Records to process:
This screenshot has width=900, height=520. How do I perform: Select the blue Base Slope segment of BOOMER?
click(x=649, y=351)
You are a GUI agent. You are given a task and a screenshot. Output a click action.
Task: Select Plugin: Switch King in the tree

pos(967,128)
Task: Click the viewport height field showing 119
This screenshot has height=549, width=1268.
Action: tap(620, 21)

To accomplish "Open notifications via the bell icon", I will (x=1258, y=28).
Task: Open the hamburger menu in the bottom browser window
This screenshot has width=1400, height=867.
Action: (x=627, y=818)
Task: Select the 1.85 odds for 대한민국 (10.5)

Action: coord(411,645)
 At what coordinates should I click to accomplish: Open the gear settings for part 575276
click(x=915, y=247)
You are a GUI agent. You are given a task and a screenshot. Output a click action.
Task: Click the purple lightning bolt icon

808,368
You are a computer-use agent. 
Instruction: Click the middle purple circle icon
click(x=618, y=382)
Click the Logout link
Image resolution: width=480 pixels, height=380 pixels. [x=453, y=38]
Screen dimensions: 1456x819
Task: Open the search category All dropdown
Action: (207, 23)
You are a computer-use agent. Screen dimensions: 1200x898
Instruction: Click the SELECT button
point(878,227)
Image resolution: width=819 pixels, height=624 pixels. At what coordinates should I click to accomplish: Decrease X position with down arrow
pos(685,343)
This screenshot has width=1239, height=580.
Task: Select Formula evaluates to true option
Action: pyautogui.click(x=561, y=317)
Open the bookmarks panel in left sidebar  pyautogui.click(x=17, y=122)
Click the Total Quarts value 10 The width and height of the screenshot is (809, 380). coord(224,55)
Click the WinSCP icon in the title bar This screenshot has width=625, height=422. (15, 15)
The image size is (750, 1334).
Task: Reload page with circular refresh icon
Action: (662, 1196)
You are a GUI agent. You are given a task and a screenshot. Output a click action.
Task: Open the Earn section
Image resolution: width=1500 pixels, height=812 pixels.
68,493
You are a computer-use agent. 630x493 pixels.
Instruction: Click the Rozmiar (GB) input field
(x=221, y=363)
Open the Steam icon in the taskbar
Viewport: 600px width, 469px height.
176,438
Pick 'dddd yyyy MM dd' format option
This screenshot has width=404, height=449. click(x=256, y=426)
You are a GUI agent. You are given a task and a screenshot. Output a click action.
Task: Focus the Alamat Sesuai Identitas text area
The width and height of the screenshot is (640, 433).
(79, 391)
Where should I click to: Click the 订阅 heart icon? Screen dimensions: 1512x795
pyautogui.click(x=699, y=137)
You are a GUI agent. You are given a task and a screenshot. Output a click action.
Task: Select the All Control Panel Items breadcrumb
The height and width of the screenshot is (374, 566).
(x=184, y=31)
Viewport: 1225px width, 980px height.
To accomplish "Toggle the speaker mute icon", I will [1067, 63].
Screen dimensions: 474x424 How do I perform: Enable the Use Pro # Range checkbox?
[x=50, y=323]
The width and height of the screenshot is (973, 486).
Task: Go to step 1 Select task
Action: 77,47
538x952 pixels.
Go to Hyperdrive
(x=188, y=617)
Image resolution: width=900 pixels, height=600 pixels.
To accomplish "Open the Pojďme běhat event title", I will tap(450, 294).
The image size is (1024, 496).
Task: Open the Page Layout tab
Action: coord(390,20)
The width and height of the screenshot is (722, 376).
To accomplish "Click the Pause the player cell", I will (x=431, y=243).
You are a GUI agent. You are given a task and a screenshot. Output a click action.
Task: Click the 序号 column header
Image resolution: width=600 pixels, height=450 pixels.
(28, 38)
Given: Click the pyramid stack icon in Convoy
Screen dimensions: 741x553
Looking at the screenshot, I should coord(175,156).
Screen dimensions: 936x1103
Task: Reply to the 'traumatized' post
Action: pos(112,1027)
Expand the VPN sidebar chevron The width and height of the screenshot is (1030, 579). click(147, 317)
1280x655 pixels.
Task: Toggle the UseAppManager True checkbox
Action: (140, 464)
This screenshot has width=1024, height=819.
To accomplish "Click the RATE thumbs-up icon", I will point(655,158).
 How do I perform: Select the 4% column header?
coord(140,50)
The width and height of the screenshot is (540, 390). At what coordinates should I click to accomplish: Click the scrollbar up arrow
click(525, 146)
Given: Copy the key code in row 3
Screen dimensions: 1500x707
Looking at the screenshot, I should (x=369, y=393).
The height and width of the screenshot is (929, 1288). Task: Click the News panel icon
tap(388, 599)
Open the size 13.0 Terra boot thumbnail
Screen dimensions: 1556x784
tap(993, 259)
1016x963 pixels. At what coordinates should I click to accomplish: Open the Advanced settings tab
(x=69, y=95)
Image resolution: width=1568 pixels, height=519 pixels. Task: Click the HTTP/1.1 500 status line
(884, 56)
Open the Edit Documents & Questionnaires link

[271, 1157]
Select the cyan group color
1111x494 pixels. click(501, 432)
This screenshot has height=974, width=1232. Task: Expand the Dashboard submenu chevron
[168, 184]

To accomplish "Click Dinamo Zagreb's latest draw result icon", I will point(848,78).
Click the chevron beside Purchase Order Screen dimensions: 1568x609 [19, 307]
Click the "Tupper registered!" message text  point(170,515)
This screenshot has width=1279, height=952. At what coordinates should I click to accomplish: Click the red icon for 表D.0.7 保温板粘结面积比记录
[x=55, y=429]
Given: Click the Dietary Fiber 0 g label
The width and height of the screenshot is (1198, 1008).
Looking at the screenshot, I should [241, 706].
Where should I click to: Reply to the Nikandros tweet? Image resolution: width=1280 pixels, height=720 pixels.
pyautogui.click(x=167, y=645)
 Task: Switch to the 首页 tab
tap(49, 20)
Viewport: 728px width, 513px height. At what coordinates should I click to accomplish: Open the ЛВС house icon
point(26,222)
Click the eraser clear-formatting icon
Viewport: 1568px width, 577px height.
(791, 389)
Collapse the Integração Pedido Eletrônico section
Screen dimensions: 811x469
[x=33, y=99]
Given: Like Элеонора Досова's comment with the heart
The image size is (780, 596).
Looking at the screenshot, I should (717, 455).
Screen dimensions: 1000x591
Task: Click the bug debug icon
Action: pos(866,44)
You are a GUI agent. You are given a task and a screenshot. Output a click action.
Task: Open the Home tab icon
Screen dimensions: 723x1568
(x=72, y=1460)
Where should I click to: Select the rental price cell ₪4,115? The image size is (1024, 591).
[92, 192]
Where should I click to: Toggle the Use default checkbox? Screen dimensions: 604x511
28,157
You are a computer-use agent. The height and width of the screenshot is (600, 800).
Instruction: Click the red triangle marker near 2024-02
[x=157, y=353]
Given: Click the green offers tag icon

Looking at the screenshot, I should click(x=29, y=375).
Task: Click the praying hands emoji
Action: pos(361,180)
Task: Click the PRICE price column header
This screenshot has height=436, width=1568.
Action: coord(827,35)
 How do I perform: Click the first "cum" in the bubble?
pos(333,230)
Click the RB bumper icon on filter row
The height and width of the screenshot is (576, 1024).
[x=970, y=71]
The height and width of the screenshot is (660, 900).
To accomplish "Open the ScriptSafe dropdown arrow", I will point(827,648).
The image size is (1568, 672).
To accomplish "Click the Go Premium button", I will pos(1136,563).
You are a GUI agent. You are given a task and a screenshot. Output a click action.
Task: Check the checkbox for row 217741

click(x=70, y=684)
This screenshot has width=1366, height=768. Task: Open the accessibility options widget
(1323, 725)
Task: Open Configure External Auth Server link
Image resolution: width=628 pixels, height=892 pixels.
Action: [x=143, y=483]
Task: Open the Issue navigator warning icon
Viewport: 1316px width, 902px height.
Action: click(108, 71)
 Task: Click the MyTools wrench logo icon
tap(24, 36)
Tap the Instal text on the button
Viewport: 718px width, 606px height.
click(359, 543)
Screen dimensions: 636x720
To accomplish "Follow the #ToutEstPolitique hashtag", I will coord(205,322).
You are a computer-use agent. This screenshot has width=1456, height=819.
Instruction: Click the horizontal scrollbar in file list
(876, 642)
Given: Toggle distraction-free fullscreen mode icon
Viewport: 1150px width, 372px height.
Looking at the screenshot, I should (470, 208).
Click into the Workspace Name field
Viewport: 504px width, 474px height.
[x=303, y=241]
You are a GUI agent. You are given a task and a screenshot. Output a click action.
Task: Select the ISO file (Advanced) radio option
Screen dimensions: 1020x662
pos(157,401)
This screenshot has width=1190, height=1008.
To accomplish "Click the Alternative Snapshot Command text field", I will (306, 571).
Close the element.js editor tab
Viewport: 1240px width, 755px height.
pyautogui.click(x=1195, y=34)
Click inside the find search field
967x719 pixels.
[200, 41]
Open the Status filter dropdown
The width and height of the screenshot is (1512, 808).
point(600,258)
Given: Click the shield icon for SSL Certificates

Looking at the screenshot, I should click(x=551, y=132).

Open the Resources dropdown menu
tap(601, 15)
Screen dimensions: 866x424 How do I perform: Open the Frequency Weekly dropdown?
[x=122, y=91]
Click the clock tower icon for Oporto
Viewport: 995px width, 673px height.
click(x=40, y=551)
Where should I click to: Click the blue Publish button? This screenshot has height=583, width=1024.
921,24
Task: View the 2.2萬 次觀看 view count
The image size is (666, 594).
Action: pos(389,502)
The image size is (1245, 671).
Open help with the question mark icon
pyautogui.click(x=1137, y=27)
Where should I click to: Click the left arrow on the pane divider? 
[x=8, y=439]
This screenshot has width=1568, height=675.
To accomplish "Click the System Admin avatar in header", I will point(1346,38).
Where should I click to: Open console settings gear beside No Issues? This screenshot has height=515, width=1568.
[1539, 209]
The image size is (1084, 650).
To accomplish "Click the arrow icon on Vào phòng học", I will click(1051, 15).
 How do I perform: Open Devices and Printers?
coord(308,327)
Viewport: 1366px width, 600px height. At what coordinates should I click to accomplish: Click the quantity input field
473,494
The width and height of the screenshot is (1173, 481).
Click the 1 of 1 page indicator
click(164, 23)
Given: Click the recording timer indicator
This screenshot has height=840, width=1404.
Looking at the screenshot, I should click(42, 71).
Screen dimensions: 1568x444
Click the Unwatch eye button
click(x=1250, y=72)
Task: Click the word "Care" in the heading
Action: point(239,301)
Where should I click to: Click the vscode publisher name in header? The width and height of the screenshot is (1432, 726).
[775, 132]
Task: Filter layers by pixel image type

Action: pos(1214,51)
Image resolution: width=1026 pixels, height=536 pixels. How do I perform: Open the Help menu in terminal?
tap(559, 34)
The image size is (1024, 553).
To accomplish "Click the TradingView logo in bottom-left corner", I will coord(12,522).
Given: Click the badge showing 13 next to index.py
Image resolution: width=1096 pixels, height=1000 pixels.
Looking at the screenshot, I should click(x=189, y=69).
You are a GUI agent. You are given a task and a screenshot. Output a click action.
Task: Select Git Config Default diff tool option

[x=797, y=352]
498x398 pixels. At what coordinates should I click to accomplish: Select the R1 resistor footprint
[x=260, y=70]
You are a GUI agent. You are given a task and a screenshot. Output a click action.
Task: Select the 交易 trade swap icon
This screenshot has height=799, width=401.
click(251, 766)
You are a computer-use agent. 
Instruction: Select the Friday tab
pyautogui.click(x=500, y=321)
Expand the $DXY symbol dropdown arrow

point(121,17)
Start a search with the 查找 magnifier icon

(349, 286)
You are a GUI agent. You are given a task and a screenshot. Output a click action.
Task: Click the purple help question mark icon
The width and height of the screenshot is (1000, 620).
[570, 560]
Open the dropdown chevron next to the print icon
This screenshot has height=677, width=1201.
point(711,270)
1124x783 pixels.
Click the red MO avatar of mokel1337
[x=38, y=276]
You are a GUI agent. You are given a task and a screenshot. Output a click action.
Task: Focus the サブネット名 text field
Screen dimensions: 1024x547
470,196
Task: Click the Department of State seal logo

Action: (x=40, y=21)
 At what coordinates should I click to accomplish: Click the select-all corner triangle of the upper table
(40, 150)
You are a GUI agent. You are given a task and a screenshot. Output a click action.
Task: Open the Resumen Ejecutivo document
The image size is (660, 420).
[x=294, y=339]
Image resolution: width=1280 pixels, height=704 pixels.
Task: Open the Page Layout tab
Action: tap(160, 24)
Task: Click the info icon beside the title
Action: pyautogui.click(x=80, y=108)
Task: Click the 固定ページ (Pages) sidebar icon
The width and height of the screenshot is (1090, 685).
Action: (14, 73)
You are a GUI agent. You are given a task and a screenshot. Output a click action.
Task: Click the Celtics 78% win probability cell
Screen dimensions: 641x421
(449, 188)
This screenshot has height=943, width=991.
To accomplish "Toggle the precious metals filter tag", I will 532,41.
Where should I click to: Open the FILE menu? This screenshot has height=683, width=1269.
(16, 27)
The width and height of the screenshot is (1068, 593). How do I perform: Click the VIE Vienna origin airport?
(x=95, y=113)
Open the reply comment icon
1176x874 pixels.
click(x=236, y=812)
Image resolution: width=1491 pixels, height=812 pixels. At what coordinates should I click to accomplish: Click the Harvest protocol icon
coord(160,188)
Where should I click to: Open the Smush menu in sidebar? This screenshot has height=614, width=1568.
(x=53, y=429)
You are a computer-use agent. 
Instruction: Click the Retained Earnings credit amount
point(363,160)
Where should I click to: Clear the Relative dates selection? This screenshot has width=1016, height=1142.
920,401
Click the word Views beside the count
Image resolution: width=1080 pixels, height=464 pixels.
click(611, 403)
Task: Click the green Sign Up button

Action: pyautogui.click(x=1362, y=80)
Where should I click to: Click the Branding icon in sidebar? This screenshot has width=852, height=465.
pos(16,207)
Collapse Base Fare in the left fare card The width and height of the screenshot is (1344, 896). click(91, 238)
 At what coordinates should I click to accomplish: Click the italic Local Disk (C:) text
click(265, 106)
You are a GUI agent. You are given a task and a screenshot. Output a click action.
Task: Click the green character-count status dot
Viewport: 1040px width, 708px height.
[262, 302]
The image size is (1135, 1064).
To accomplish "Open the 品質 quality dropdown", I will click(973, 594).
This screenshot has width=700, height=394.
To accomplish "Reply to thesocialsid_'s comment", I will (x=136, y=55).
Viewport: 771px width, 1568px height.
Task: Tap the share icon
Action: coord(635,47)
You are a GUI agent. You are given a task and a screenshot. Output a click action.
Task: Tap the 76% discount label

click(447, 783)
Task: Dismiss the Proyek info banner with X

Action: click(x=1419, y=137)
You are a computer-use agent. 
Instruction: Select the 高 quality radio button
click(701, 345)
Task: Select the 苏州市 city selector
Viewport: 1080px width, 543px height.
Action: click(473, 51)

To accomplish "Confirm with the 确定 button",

Your assignment:
Copy out all lines from the records where the word "Focus" appears.

Solution to this task:
Task: Focus the Alamat Sesuai Identitas text area
Task: Focus the サブネット名 text field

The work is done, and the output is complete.